U.S. sees decrease in HCC disease burden
Incidence of hepatocellular carcinoma (HCC) decreased sharply by 2.3% annually after 2011, while incidence-based mortality saw a 3.2% annual decrease after 2013, according to a study based on national data.
Incidence of and deaths from hepatocellular carcinoma (HCC) have decreased in the U.S. since 2013 while survival has increased, a recent study found.
Researchers used Surveillance, Epidemiology, and End Results data to evaluate HCC incidence, incidence-based mortality, and one-year survival rates in the U.S. from 1992 through 2017. They analyzed secular trends using the National Cancer Institute's Joinpoint Regression Program and evaluated observed temporal trends in age-period-cohort analyses. They used data from the Global Burden of Disease study on HCC incidence and mortality in the U.S. as a likely validation set. The results of the study were published Jan. 24 by Hepatology.
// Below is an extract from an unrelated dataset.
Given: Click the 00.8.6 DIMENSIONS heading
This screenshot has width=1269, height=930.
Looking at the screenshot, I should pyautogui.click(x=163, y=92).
Overall, 50,018 incident HCC cases and 39,792 HCC-related deaths occurred during the study period. Incidence of HCC increased during 1992-2011 but then decreased sharply by 2.3% (95% CI, 1.1% to 3.5%) annually. The incidence-based mortality increased continuously by 3.5% per year from 1993-2013, peaked in 2013 (age-standardized mortality rate, 6.98 per 100,000 person-years), and then began to decrease significantly by 3.2% (95% CI, 1.1% to 5.4%) per year. One-year HCC survival improved from 21.4% to 56.6% during the study period. HCC incidence and mortality risk were highest in patients ages 60 to 69 years who were born between 1952 and 1957.
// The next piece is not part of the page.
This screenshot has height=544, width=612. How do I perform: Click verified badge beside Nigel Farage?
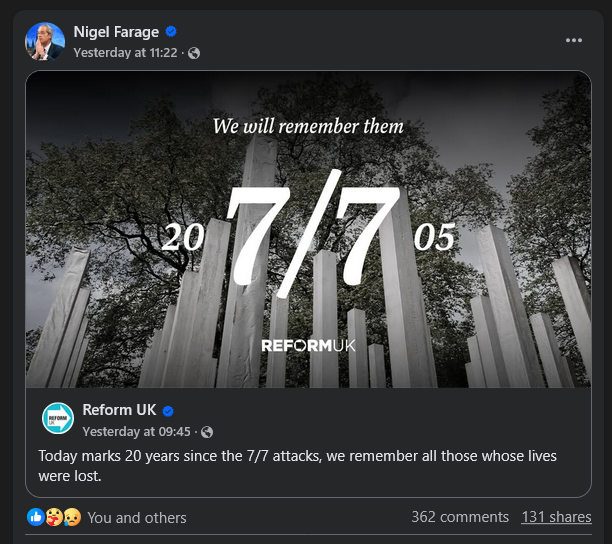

The authors concluded that overall HCC incidence and HCC-specific mortality have decreased in the U.S. since 2013 and that survival has continuously improved. This decrease in disease burden could be due to changing etiologies, advances in screening and diagnosis, and improved treatment modality and allocation, they noted, but could be thwarted in the future if such efforts and others are not maintained. In particular, the authors said, care must be taken to “prevent metabolic syndrome, reduce the prevalence of alcoholism and injection drug use in the young generation, remove [hepatitis C virus] from blood supply, increase the uptake for [hepatitis B virus] vaccination, and improve treatment for hepatitis, cirrhosis, and HCC.”